:: Data records

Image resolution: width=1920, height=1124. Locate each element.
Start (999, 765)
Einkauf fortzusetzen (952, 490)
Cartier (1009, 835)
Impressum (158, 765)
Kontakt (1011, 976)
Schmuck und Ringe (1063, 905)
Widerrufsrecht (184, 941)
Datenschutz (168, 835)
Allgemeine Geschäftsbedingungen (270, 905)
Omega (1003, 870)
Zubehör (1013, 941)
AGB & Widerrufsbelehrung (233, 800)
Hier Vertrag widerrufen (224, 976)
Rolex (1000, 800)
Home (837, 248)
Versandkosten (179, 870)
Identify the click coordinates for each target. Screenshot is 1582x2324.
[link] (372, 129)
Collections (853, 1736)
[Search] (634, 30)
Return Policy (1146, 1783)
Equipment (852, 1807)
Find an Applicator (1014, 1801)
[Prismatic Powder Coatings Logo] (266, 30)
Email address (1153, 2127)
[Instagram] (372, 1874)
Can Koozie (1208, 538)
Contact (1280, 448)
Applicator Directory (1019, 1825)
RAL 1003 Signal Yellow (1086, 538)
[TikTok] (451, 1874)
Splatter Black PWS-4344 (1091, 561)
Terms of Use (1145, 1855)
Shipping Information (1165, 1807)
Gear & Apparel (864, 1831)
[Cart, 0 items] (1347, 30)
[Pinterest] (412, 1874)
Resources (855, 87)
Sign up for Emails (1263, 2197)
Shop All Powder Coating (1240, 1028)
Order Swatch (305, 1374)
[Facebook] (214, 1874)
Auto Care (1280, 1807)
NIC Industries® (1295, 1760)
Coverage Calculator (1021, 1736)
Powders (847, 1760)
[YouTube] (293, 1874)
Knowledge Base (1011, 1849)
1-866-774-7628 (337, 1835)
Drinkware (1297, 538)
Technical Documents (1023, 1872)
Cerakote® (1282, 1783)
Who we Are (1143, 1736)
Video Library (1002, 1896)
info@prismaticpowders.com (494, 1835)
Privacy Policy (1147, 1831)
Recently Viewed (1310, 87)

::::

Task statement:
Look through the records for the string "each". Copy every line that has it.

The answer:
Image resolution: width=1920, height=1124. Locate each element.
Identify the click coordinates for each target. Screenshot is 1582x2324.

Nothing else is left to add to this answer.